Kirchen und Unternehmen – eine organisationssoziologisch-vergleichende Betrachtung von Macht und Herrschaft

Einleitung

Macht und Herrschaft sind Themen, die uns – vielleicht gegenwärtig sogar mehr denn je – alle beschäftigen. Ich verstehe mich als Experte für Macht und Herrschaft, der sich aus einer soziologischen Perspektive theoretisch und empirisch mit verschiedenen Organisationsformen auseinandersetzt, mit den Kirchen im speziellen bislang eher am Rande. Ich finde es reizvoll, anhand der Beschäftigung mit ausgewählten Machtformen (vgl. Wetzel 2019, 2012b) sowie strukturellen Aspekten von Macht eine idealtypische Unterscheidung zwischen Kirchen einerseits und Unternehmen andererseits zu versuchen. Die Arbeit mit Idealtypen besteht darin, wiederkehrende Merkmale von Phänomenen zu verdichten, zuzuspitzen und kontrastierend zu einem, respektive mehreren Typen zu formen. Dadurch gelingt es, sowohl den Typus als solchen zu beschreiben, aber ebenso Unterschiede, im vorliegenden Fall, zwischen Kirchen und Unternehmen herauszuarbeiten. Meinen Ausführungen liegt eine mehrschichtige These zugrunde: Institutionen, Organisationen und Menschen müssen akzeptieren, dass Macht und Herrschaft eine wichtige Rolle im (beruflichen) Alltag spielen (Röttgers 1990). Dabei käme es wesentlich darauf an, geronnene und institutionalisierte Herrschaftsverhältnisse hin zu produktiven Machtverhältnissen zu „verflüssigen“. Gelingt diese Verflüssigung und Infragestellung von Herrschaftsverhältnissen, resultieren daraus konflikt- und konsensorientierte Aushandlungsprozesse, die sich in der täglichen Begegnung in Organisationen und ebenso zwischen Menschen ereignen. Eine anhand von sechs Machtformen durchgeführte idealtypische Gegenüberstellung plausibilisiert dies für Kirchen und Unternehmen.

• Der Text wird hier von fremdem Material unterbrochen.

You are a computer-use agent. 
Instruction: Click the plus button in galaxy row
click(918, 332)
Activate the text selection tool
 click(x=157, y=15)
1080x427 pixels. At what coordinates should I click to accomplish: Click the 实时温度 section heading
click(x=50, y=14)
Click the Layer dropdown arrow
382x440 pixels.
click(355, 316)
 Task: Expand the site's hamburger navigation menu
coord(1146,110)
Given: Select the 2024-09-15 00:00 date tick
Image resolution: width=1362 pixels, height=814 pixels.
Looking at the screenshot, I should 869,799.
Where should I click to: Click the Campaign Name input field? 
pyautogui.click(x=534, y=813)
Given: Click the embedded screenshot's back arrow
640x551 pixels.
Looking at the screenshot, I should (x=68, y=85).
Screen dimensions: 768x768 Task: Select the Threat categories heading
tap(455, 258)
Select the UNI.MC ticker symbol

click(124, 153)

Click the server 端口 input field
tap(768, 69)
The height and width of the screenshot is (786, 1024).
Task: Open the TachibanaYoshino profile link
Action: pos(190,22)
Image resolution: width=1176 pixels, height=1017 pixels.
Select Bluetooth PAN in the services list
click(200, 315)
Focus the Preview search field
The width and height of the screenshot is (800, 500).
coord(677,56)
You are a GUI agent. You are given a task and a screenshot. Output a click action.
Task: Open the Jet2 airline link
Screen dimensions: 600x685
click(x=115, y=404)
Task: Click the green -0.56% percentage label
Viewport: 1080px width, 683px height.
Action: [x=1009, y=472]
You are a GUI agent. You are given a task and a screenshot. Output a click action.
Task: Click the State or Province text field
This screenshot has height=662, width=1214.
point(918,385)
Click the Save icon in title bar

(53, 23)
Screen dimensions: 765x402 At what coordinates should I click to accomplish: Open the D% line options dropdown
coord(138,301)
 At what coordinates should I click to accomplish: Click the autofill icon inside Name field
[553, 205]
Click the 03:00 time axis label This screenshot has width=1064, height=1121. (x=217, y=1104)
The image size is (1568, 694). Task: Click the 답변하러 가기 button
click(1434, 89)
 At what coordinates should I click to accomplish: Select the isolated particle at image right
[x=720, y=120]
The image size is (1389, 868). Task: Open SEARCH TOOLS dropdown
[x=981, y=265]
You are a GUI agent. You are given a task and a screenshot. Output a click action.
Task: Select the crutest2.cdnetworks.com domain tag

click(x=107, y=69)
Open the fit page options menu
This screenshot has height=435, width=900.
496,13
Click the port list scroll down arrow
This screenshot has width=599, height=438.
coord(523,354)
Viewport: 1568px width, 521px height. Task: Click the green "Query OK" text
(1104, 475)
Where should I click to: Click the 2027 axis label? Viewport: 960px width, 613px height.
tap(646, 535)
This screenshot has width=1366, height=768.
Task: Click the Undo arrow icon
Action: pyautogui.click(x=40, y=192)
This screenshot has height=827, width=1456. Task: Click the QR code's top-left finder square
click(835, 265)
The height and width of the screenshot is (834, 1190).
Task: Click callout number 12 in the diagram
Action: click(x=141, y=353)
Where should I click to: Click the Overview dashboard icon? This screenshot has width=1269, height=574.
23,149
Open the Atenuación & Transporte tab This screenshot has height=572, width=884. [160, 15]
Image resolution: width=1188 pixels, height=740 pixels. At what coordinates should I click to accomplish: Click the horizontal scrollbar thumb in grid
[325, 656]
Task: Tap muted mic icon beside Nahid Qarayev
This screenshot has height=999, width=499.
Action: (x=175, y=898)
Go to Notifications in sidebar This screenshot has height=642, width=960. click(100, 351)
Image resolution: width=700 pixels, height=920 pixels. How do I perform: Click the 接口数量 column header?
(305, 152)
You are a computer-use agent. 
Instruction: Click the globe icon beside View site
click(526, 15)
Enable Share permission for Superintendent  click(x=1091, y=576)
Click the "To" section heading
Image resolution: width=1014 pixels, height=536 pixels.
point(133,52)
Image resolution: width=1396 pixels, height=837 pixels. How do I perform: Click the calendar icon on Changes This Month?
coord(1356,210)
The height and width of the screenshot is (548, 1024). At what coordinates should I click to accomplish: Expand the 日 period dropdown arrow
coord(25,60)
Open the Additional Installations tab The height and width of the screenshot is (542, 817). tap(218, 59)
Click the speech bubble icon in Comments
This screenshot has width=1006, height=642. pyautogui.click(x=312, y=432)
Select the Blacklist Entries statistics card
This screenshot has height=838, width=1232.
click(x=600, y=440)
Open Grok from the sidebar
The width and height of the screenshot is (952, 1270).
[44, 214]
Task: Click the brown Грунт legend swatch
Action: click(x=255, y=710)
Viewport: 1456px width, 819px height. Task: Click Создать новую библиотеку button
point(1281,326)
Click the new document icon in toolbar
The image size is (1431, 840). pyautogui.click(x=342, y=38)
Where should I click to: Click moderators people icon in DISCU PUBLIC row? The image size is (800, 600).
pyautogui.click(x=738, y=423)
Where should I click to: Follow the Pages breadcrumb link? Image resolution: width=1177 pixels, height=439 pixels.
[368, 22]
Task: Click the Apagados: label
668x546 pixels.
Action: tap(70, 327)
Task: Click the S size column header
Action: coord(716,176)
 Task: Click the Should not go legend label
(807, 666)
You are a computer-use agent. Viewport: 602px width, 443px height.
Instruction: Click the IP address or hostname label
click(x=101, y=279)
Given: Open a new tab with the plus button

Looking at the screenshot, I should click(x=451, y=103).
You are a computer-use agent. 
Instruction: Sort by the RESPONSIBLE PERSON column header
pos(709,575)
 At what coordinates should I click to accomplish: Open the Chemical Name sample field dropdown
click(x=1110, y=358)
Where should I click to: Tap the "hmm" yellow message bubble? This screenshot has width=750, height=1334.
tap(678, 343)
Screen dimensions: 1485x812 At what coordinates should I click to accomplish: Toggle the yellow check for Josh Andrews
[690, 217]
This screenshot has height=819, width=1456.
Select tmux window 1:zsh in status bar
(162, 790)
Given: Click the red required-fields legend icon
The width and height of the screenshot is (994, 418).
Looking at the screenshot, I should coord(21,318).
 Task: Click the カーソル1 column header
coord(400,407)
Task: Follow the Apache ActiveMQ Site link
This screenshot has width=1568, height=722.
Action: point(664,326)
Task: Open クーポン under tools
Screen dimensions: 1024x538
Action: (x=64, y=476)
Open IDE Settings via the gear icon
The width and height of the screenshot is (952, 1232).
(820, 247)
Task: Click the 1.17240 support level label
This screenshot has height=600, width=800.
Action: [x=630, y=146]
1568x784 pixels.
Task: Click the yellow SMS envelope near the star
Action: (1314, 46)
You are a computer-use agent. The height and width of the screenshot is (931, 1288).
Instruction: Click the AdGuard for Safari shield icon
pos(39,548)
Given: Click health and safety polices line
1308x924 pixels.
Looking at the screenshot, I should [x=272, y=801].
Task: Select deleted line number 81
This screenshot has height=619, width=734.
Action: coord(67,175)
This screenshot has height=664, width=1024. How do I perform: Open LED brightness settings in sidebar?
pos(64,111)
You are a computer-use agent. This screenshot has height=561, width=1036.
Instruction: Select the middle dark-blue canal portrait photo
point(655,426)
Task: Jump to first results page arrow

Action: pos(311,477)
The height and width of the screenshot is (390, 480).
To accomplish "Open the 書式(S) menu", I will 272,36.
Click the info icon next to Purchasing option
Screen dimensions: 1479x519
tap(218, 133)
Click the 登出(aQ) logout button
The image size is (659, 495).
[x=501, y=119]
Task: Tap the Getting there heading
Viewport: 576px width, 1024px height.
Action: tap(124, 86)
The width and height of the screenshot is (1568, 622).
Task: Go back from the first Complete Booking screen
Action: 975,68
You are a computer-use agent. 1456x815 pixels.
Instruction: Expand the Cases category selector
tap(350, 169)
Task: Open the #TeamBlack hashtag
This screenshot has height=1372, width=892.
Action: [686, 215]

Kirchen und Unternehmen: Eine idealtypische Gegenüberstellung anhand von sechs Machtformen

(1) Positions- und Autoritätsmacht

Positionsmacht wird qua Stellung in der Hierarchie verliehen, genauer sind damit »positionelle Verfestigungen« (Popitz 1992: 255) gemeint. Die patriarchalen Strukturen, die in der Kirche bis heute existieren, insbesondere in der katholischen Kirche, lösen sich in modernen Unternehmen mit der Suche nach flachen, agilen und flexiblen Organisationsformen tendenziell auf. Im Kontext ausgeübter Positionsmacht spielt Autoritätsmacht eine zentrale Rolle. Autorität dient dabei als Grundlage der Machtausübung, wobei von der grundsätzlichen Maßstabs- und Anerkennungsbedürftigkeit eines jeden Individuums ausgegangen wird. Autorität üben Menschen aus, deren Anerkennung für das Selbstwertgefühl des Autoritätsabhängigen wichtig wird (Popitz 1992).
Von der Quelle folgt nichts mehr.